Algemene beschouwing: Staat van de democratische rechtsstaat
De Raad van State herhaalt zijn boodschap dat het zijn van een democratische rechtsstaat, die gebonden is aan het recht (waaronder Unierechtelijke en internationale normen en rechtsbeginselen),een waarborg en een essentiële randvoorwaarde is voor een vreedzame samenleving, ook in moeizame omstandigheden. In zijn jaarverslag over 2019 vroeg de Raad van State daar ook al aandacht voor. Kernelementen van een democratische rechtsstaat zijn het legaliteitsbeginsel, het verbod op willekeur, de beginselen van rechtszekerheid en rechtsgelijkheid, het waarborgen van grondrechten en de bescherming bij de uitoefening daarvan, de scheiding en spreiding van de machten en de (toegang tot een) onafhankelijke en onpartijdige rechter.
De Raad van State signaleert, in navolging van de Venetiëcommissie, dat de rechtsstaat - mede door de daarin ingebouwde correctiemechanismen - weliswaar functioneert, maar dat zij wel onder druk staat. Dit laatste komt onder meer door een aantal grote maatschappelijke opgaven die de aandacht behoeven van een toch al overvraagde overheid. Die maatschappelijke opgaven zijn niet alleen urgent, maar ook ingewikkeld. Er zijn adequate oplossingen nodig, maar de slagkracht van de overheid stokt, zo constateerde de Raad van State al in zijn vorige jaarverslag. Dat ondermijnt volgens de Raad van State het vertrouwen in het functioneren van de overheid. Daarnaast raakt de samenleving in toenemende mate gepolariseerd en gefragmenteerd. De Raad van State spreekt zijn zorg uit over de verschillende uitingen van maatschappelijk ongenoegen, waarin onzekerheid over de eigen toekomst zich vertaalt in structureel wantrouwen tegen de overheid of verzet tegenover minderheden, migranten, onwelgevallige media of onafhankelijke rechters. Deze ontwikkelingen roepen fundamentele vragen op over de weerbaarheid van de democratische rechtsstaat en haar bedreigingen, bijvoorbeeld in de vorm van antidemocratische tendensen en verspreiding van desinformatie.
Als andere mogelijk ondermijnende ontwikkeling signaleert de Raad van State de neiging binnen het overheidsbestuur om de waarden van de democratische rechtsstaat niet zozeer meer te beschouwen als de minimumwaarborgen die zij beogen te zijn, maar slechts als een streefmaximum dat kan worden uitgeruild tegen andere bestuurlijke doeleinden en politieke wensen, zoals slagkracht en snelheid van handelen.
Aandachtspunten voor het toekomstbestendig houden van de rechtsstaat
De Raad van State waarschuwt (opnieuw) dat de democratische rechtsstaat geen á la carte-menu is waar naar eigen believen uit kan worden besteld, al naar gelang dat voor de korte termijn goed uitkomt. De rechtsstaat moet worden onderhouden en waar mogelijk worden versterkt. Daarbij moet zowel oog worden gehouden voor de gezondheid en het functioneren van de instituties, ook onder moeilijke omstandigheden, als op het behoud van het evenwicht tussen de staatsmachten en op het gezond houden van de verbinding tussen overheid en burger. Doorontwikkeling van de rechtstaat kan vorm krijgen door een veel gerichtere aandacht voor de uitvoering van werkbaar overheidsbeleid en wetgeving, met oog voor bescherming van (grond)rechten van burgers en met participatie van burgers in beleids- en besluitvorming.

------------------------------------------------------------

- Opdrachtgegevens -
Schrijf de tekst over de staat van de democratische rechtsstaat verder, aansluitend op de laatste zin. De lijst hieronder houdt geen verband met de tekst over de staat van de democratische rechtsstaat.

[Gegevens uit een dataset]
------------------------------------------------------------

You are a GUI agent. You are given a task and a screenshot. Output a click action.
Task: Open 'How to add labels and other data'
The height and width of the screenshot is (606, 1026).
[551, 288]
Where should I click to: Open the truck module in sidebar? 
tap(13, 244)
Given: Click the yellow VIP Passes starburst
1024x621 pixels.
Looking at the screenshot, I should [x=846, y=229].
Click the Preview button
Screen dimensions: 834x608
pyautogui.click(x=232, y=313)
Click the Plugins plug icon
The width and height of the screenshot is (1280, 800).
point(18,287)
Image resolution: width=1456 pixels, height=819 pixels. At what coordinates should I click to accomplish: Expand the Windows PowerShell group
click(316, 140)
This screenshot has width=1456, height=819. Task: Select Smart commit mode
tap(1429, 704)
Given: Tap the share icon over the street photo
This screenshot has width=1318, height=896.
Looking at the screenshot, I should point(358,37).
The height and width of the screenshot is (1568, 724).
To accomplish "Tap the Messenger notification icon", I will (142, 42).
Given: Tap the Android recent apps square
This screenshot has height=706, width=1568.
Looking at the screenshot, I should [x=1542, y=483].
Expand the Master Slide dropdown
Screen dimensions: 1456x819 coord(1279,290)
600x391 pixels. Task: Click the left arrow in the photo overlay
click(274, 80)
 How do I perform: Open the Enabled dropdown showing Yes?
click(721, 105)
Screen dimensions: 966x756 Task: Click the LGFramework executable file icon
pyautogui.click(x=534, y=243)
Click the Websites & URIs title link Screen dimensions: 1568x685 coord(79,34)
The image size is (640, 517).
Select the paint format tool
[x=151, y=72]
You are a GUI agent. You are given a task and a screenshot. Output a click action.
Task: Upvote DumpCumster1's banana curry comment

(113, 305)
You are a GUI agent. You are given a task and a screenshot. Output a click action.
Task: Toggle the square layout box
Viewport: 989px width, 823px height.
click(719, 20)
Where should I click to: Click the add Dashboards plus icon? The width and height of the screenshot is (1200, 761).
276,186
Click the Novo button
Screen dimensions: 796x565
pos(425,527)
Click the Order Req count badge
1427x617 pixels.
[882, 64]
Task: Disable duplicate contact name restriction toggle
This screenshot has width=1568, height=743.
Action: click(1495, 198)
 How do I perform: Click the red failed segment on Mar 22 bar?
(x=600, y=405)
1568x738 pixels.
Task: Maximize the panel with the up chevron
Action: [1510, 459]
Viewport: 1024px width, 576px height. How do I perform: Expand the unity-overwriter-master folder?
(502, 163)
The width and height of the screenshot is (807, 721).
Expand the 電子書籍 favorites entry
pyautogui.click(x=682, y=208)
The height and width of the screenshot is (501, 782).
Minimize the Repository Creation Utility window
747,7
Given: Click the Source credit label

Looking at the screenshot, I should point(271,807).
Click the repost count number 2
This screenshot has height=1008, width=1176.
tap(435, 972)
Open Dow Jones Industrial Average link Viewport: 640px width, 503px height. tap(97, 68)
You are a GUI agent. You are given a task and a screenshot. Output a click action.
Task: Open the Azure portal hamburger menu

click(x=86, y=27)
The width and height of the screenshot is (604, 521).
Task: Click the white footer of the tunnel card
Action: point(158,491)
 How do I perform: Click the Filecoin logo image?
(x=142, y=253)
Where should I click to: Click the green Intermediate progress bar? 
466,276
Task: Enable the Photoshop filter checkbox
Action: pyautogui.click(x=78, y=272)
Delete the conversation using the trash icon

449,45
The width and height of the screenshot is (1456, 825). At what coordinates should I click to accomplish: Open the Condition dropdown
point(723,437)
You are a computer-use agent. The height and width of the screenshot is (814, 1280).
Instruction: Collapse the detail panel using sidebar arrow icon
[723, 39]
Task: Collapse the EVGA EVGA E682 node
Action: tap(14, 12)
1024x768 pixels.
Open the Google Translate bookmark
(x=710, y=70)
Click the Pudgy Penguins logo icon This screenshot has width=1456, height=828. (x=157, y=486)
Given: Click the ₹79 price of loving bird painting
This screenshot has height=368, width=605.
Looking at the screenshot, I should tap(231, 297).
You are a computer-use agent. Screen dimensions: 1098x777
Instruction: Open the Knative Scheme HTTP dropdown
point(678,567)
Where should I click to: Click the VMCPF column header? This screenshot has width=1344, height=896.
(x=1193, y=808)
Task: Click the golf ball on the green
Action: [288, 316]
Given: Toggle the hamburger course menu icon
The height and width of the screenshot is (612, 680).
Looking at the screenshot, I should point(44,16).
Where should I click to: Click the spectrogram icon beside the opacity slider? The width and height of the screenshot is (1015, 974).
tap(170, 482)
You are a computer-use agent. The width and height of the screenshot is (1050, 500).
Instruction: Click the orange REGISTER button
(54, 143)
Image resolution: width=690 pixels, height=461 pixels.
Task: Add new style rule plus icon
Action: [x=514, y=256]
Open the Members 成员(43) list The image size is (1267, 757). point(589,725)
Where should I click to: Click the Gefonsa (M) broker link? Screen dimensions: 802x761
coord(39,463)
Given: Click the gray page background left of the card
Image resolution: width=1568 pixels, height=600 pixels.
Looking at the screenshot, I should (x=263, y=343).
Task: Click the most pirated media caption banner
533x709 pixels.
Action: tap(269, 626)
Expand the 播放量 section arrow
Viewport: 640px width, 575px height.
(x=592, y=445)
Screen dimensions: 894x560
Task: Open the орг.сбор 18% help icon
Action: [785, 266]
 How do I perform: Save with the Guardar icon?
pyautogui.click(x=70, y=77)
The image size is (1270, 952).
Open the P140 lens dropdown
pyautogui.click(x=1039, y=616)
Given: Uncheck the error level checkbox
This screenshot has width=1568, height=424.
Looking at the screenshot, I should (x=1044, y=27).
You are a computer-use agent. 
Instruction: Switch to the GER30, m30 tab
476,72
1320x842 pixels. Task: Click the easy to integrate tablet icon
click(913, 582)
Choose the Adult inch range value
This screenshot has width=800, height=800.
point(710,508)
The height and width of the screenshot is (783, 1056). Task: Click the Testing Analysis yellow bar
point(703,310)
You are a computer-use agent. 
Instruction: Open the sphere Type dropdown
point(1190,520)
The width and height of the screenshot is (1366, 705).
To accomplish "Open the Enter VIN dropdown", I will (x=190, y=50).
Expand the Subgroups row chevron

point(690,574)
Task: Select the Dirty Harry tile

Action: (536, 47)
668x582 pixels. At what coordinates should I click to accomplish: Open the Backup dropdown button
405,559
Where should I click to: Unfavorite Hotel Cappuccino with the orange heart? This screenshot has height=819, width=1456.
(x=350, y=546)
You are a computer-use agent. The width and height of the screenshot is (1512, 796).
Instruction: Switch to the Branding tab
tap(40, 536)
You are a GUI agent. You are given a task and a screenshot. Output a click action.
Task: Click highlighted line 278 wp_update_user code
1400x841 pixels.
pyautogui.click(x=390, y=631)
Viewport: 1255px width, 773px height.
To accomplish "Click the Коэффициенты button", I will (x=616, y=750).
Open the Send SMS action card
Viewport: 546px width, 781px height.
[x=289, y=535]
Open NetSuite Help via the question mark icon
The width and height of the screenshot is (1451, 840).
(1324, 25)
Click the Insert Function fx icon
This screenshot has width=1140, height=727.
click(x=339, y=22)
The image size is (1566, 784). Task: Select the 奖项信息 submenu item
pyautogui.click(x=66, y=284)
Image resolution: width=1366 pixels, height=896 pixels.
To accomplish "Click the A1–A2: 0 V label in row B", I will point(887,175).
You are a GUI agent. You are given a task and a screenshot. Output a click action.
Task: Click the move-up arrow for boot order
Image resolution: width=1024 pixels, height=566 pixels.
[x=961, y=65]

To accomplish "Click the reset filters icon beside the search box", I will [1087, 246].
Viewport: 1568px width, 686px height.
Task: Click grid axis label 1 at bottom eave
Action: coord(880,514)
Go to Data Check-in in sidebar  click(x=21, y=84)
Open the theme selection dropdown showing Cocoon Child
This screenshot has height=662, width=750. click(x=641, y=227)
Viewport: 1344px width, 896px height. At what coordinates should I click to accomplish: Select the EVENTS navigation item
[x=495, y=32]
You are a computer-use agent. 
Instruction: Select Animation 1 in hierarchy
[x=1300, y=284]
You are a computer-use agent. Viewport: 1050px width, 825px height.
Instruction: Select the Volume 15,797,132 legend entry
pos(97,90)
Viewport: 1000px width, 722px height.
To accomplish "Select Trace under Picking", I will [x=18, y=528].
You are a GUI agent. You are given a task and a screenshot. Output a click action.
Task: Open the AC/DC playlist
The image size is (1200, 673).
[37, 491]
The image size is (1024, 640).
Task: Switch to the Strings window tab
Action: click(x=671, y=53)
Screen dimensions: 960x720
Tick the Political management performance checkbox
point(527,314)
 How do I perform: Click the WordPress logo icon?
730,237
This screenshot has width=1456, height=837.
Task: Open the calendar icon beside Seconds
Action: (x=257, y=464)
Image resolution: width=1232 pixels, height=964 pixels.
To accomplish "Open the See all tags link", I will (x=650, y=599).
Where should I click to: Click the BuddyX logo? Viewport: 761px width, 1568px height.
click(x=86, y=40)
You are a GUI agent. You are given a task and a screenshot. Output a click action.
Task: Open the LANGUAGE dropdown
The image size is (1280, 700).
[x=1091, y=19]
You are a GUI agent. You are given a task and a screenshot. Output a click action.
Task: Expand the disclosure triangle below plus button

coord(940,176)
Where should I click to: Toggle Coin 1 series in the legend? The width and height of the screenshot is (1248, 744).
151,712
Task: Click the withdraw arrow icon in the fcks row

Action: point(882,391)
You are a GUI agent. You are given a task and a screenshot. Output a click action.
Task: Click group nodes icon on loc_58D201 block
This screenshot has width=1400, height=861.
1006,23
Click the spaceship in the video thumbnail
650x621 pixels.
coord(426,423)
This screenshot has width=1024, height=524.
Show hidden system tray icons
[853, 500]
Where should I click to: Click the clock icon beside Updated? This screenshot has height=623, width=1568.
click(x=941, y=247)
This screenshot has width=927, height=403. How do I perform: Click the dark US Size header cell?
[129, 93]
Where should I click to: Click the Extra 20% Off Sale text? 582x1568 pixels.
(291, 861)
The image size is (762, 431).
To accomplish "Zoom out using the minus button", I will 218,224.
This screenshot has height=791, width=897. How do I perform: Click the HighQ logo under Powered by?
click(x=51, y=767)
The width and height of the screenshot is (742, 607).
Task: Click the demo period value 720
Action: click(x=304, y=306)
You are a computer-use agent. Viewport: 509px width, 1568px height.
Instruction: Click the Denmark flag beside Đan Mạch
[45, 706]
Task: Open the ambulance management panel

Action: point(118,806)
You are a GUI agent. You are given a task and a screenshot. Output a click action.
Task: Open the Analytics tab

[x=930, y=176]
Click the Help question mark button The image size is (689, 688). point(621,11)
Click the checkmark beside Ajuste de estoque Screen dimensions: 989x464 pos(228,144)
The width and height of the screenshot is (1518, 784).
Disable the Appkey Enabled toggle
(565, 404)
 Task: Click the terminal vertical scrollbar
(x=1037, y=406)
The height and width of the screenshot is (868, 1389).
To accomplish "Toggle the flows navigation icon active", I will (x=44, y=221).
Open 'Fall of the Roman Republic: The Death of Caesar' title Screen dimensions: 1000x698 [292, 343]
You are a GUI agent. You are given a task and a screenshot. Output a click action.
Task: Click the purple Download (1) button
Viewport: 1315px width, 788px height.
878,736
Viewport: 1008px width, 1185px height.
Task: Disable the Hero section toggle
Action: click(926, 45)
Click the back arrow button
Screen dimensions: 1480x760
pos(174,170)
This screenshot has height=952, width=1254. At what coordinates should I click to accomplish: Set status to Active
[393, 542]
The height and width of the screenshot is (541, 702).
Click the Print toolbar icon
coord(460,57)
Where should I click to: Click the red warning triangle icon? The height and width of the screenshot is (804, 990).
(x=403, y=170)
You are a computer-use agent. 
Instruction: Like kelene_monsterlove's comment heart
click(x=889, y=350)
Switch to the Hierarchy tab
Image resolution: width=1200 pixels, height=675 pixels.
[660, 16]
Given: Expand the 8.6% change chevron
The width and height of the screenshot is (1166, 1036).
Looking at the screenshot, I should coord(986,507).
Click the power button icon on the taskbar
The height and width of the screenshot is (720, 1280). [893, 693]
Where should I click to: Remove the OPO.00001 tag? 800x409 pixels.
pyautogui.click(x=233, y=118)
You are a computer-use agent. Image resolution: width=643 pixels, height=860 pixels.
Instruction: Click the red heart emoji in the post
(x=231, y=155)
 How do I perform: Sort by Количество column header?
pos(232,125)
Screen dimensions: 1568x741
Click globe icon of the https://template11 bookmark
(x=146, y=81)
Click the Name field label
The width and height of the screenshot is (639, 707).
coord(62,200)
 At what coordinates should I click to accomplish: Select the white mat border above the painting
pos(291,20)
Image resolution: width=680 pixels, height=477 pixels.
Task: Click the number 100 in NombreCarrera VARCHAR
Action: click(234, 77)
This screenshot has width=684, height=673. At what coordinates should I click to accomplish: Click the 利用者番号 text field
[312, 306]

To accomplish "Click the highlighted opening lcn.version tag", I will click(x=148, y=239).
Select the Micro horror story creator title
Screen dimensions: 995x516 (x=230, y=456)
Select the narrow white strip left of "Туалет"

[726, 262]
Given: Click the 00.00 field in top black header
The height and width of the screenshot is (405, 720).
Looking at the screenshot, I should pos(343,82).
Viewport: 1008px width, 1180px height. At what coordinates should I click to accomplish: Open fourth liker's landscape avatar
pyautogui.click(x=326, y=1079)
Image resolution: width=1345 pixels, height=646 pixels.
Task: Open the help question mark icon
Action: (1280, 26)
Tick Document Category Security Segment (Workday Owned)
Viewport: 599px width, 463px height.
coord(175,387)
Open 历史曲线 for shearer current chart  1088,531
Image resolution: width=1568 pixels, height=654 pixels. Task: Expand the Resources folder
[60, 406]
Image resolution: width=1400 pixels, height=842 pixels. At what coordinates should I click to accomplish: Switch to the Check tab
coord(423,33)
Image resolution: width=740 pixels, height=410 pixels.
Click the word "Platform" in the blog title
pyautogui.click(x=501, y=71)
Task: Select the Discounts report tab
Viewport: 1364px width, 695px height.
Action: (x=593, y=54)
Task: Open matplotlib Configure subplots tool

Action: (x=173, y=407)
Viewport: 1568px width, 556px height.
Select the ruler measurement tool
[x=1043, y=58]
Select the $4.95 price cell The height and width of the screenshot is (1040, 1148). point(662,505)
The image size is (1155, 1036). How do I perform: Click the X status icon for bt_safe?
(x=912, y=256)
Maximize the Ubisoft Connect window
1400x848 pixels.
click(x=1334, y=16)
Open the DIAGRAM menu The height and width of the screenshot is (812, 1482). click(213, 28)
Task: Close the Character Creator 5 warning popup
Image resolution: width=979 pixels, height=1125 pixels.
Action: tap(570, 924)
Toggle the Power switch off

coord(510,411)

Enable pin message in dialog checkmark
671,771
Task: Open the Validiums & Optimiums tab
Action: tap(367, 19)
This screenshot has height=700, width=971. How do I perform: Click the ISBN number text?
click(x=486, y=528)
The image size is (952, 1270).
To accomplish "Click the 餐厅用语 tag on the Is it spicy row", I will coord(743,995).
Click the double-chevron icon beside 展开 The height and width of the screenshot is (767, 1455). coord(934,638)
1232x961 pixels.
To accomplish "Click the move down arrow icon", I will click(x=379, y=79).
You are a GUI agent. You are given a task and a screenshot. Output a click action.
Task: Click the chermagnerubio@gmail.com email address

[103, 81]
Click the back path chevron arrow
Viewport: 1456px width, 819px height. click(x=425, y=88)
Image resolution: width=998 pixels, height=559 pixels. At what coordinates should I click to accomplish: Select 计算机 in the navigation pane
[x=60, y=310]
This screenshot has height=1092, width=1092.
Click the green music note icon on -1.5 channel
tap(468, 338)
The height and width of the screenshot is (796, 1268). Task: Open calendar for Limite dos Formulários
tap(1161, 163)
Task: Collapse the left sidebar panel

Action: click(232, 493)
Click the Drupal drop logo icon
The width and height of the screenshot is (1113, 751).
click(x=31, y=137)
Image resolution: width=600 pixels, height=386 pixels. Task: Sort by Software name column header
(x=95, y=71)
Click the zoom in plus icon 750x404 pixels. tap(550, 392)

------------------------------------------------------------

- Als antwoord -
Disfunctioneren van de rechtsstaat ligt op de loer als de kwetsbare vertrouwensrelaties tussen overheid en burger, en tussen burgers onderling, niet verbeteren. De Raad van State constateert dat in het afgelopen decennium juist in die verbinding tussen overheid en burger het nodige is misgegaan en dat met voorrang in herstel van die relatie moet worden geïnvesteerd. Het behoud en de versterking van het wederzijds vertrouwen tussen burgers en overheden is dan ook één van de basisvoorwaarden voor een succesvolle doorontwikkeling van de rechtsstsstaat. Burgers en bedrijven spreken vertrouwen uit in overheden door deze democratisch te legitimeren en door democratisch gelegitimeerde regels vervolgens ook na te leven. Omgekeerd is het aan overheden om het in hen gestelde vertrouwen waar te maken. Daarnaast moeten overheden vertrouwen aan burgers en bedrijven schenken en hen beschermen in de uitoefening van (grond)rechten, burgers ondersteunen in hun sociale behoeften en hen daadwerkelijk te betrekken bij besluitvorming en de uitvoering.
Regulier onderhoud én innovatie en doorontwikkeling
Voor het actueel houden van de rechtsstaat gelden belangrijke voorwaarden, zoals robuuste, stabiele instituties die onder alle omstandigheden goed functioneren, vooral als de nood van burgers en overheid hoog is. Goed functioneren betekent ook toegankelijk zijn voor burgers. In de rechtsbescherming moet de toegang van minder draagkrachtige burgers tot de rechter verzekerd zijn. Op kwaliteit van de rechtsstatelijke instituties mag niet worden beknibbeld. Dat betekent dat financiële voorzieningen voor een goed functionerende rechtsstaat idealiter voorafgaan aan reguliere afwegingen binnen de rijksbegroting. Regulier onderhoud is echter niet voldoende. Een vitale rechtsstaat vraagt ook om meebewegen met de tijd, ruimte scheppen voor nieuwe afwegingen en adequate bescherming bieden tegen toekomstige mogelijke inbreuken.
Uitgangspunten voor doorontwikkeling en vernieuwing
De Raad van State vindt dat die doorontwikkeling en innovatie geleidelijk moet plaatsvinden, zonder ingrijpende hervormingen van de instituties binnen de staatsmachten. De rechtsstaat is gebaat bij robuuste en stabiel functionerende instituties en hervorming van die instituties zou teveel discussie oproepen die afleidt van de grote maatschappelijke opgaven die ook aangepakt moeten worden en die voorrang verdienen.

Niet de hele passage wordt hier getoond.